Their approach is to combine recombinase polymerase amplification (RPA) – a rapid alternative to PCR developed by UK biotech TwistDx Ltd that competes with other rapid amplification systems such as LAMP, NEAR and HDA – with the nucleic acid stain SYBR green I produced by Life Technologies’ Molecular Probes subsidiary to visualise the results.

Detecting animal species in meat products is important as substitution can be a problem for people with food allergies as well as for those who don’t eat certain species on religious grounds. The researchers write in the journal Food Chemistry that verification of food labelling is becoming more important “to ensure food safety and trade fair in both local and international markets.”

They note that RPA is becoming increasingly common in diagnostics to detect viruses or bacteria, but there are “few reports applying it to meat adulteration detection.” The technique can be carried out at 37 degrees Centigrade in a water bath and unlike PCR doesn’t require the use of a relatively expensive thermal cycler to amplify the DNA.

The technique also has advantages over other visualisation approaches such as agarose gel electrophoresis, “which still needs several complex instruments and sophisticated operations,” say the researchers.

RPA and SYBY green I was able to detect 1 per cent pork adulteration in mutton or beef, and could also differentiate species in boiled, microwaved, pressure-cooked or fried meat samples.

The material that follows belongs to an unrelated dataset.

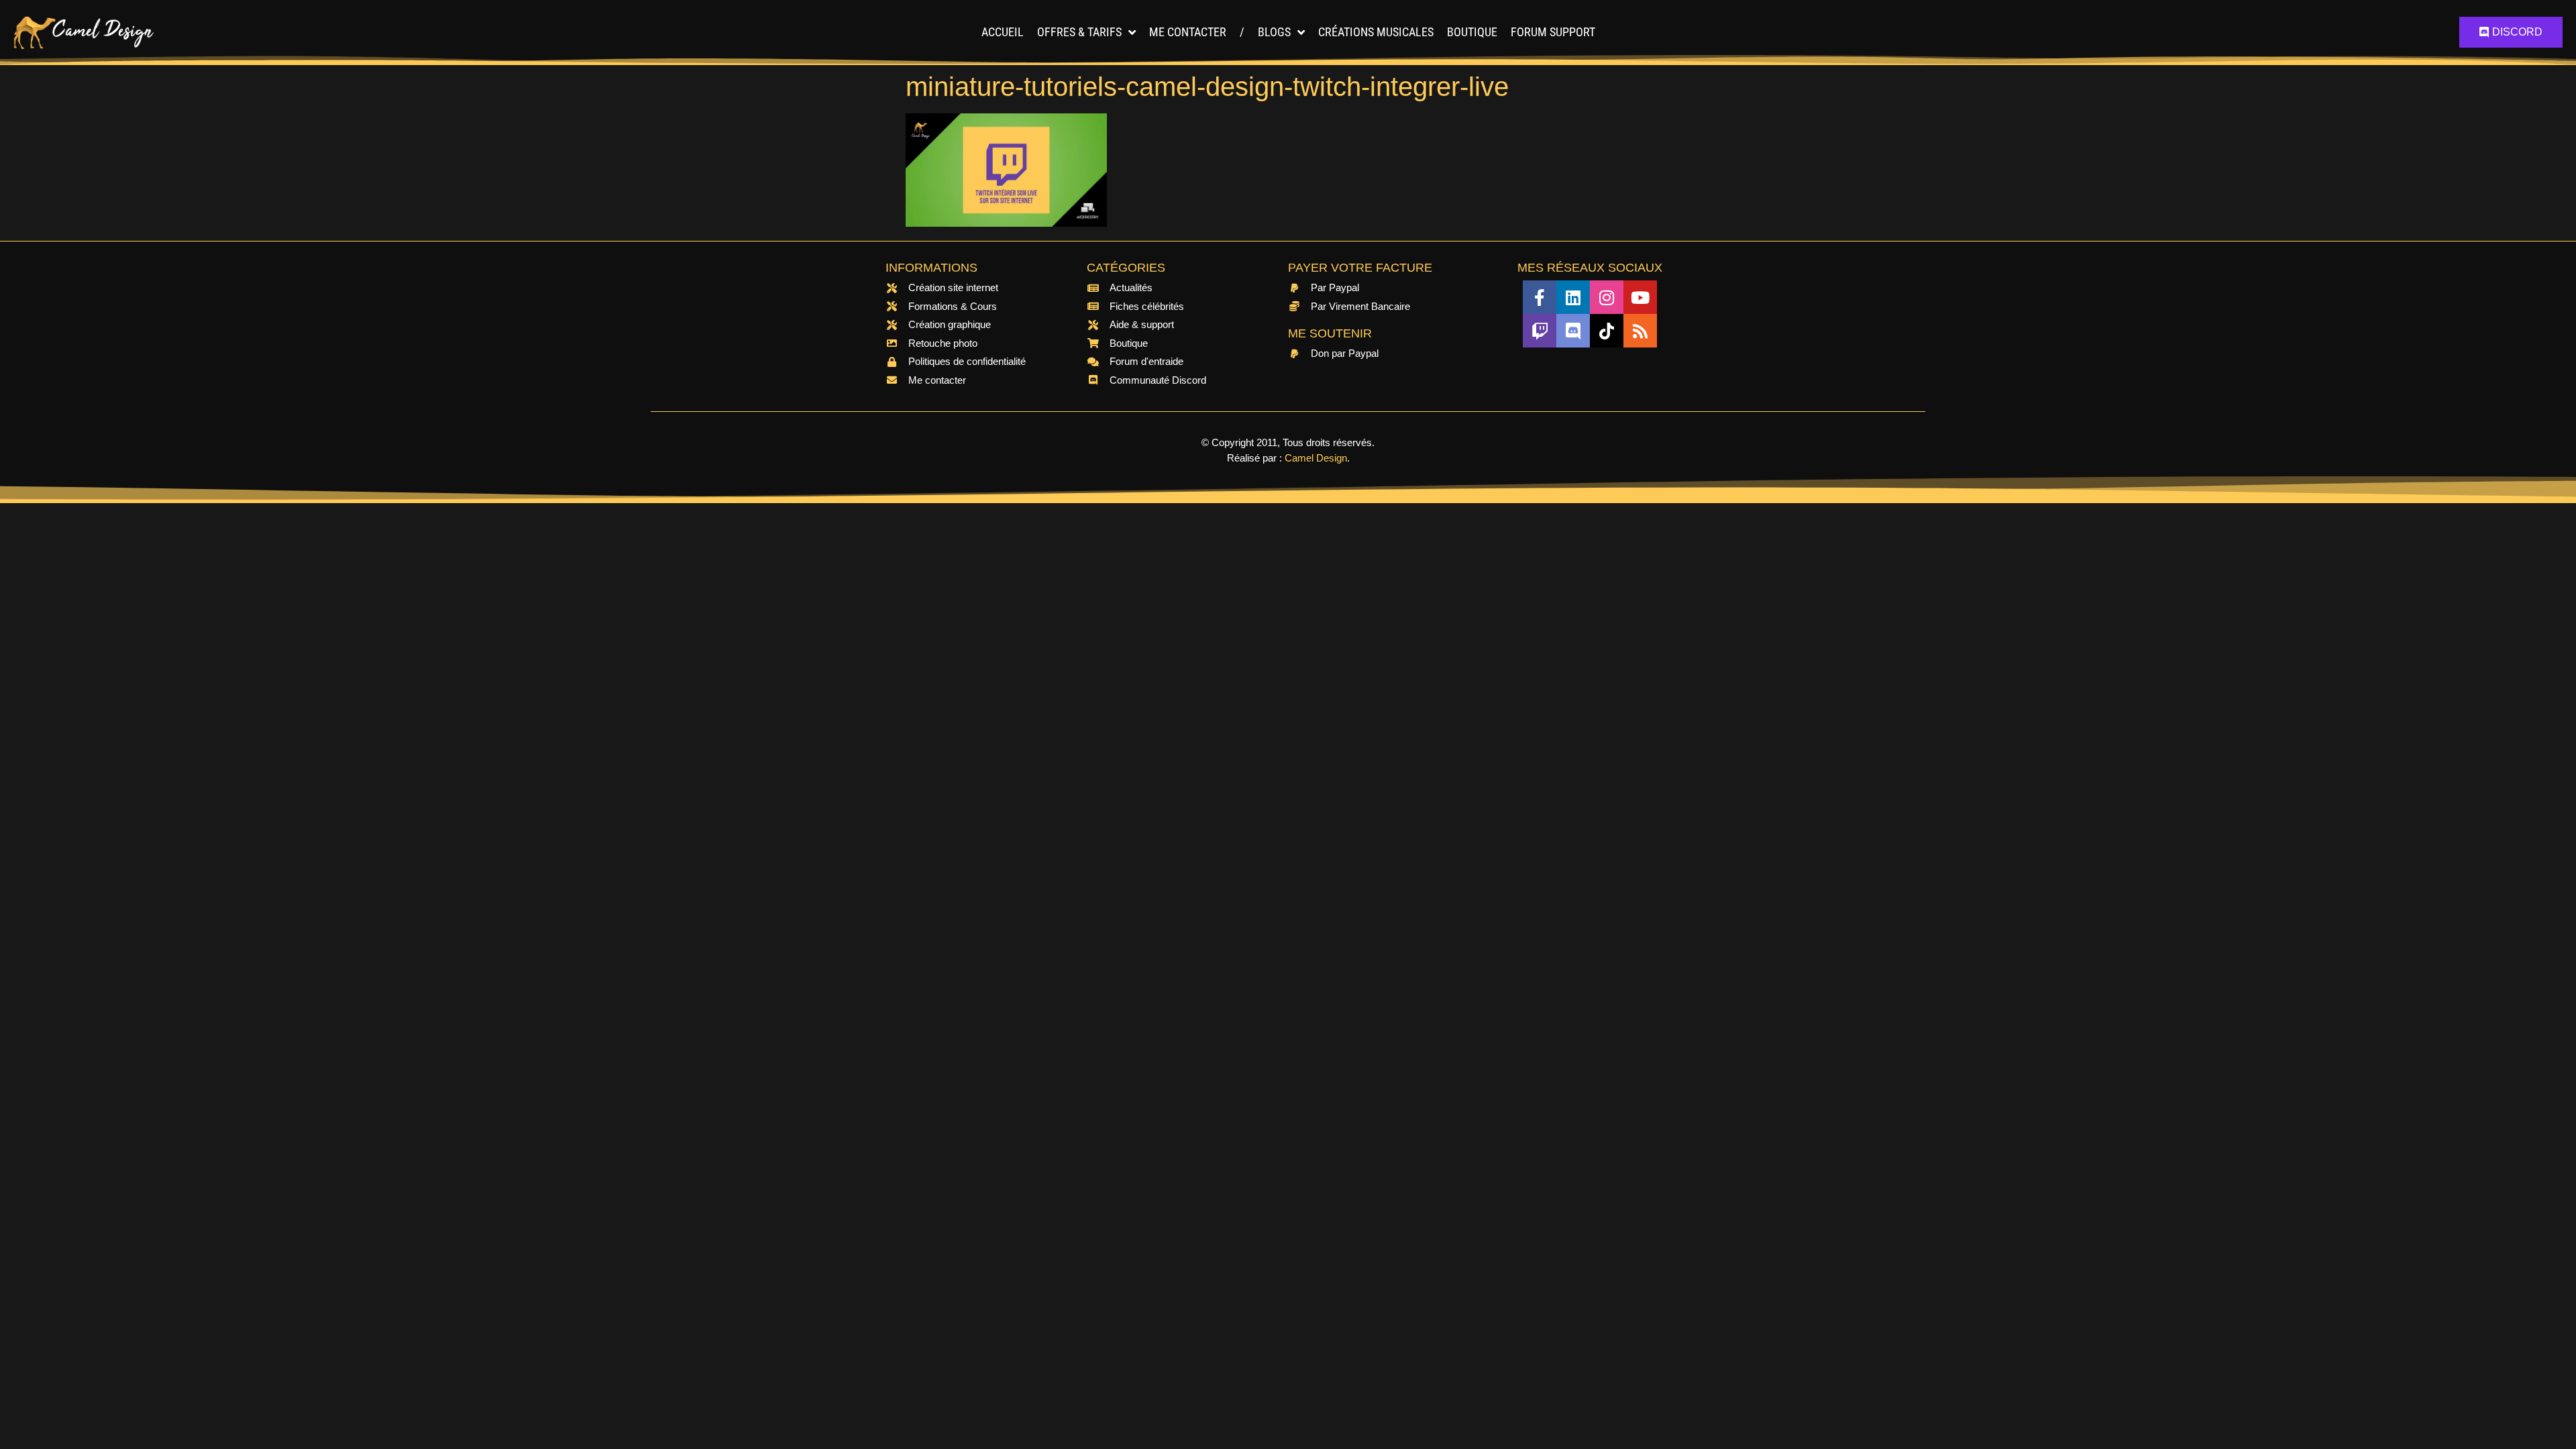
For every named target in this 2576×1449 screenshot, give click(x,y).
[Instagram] (1606, 297)
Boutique (1472, 32)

“These results highlight an attractive characteristic of RPA as rapid species identification method [and] could serve as an alternative to the traditional methods to detect adulterants in meat rapidly and conveniently,” conclude the researchers.

Meanwhile, another study published in PLOS One has highlighted the low levels of trust in China about the authenticity and safety of food that is produced domestically.

“Consistent with the literature, consumer concerns were noted to have been perpetuated in the wake of multiple food scandals reported in the Chinese media, the most notable being the 2008 melamine … scandal,” say the authors from Newcastle University in the UK.

“Despite considerable efforts to improve the integrity of the domestic food supply chain in China, Chinese consumers have low levels of trust in food that is domestically produced and perceive food that has been produced in China to be of inferior quality and safety to food produced in other countries.”

The researchers say regulators and food producers should consider helping Chinese consumers to identify authentic food products – for which they are prepared to pay a premium - through activities such as tighter regulations, greater enforcement activity by the authorities, and product testing and transparent communications from industry.

“Communications should serve to reassure consumers about the safety of products, in addition to the authenticity cues provided on labels,” concludes the report.